[TASK STATEMENT] Reproduce the whole listing word for word. Leave every image out.

[DATA UNDER STUDY]
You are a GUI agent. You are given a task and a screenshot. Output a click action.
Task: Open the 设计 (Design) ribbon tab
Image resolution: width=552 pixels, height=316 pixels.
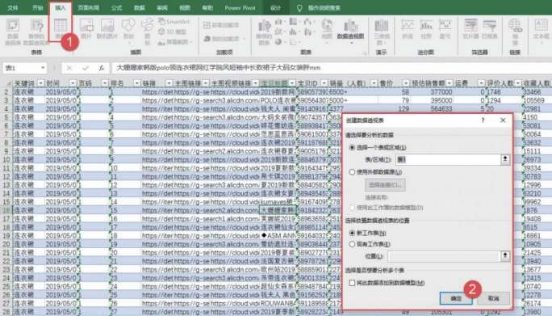[x=276, y=8]
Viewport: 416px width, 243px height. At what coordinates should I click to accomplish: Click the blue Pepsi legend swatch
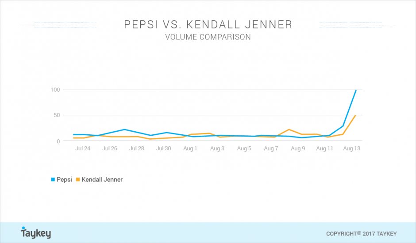click(x=53, y=180)
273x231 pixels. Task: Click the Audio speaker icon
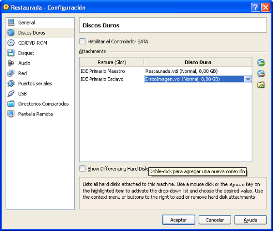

[EXPECTED OUTPUT]
You are a GUI agent. You are given a task and a screenshot. Output a click action.
Task: Open the 设计 (Design) ribbon tab
Image resolution: width=552 pixels, height=316 pixels.
[x=276, y=8]
Viewport: 416px width, 243px height. At what coordinates should I click to accomplish: Click the blue Pepsi legend swatch
click(x=53, y=180)
273x231 pixels. Task: Click the Audio speaker icon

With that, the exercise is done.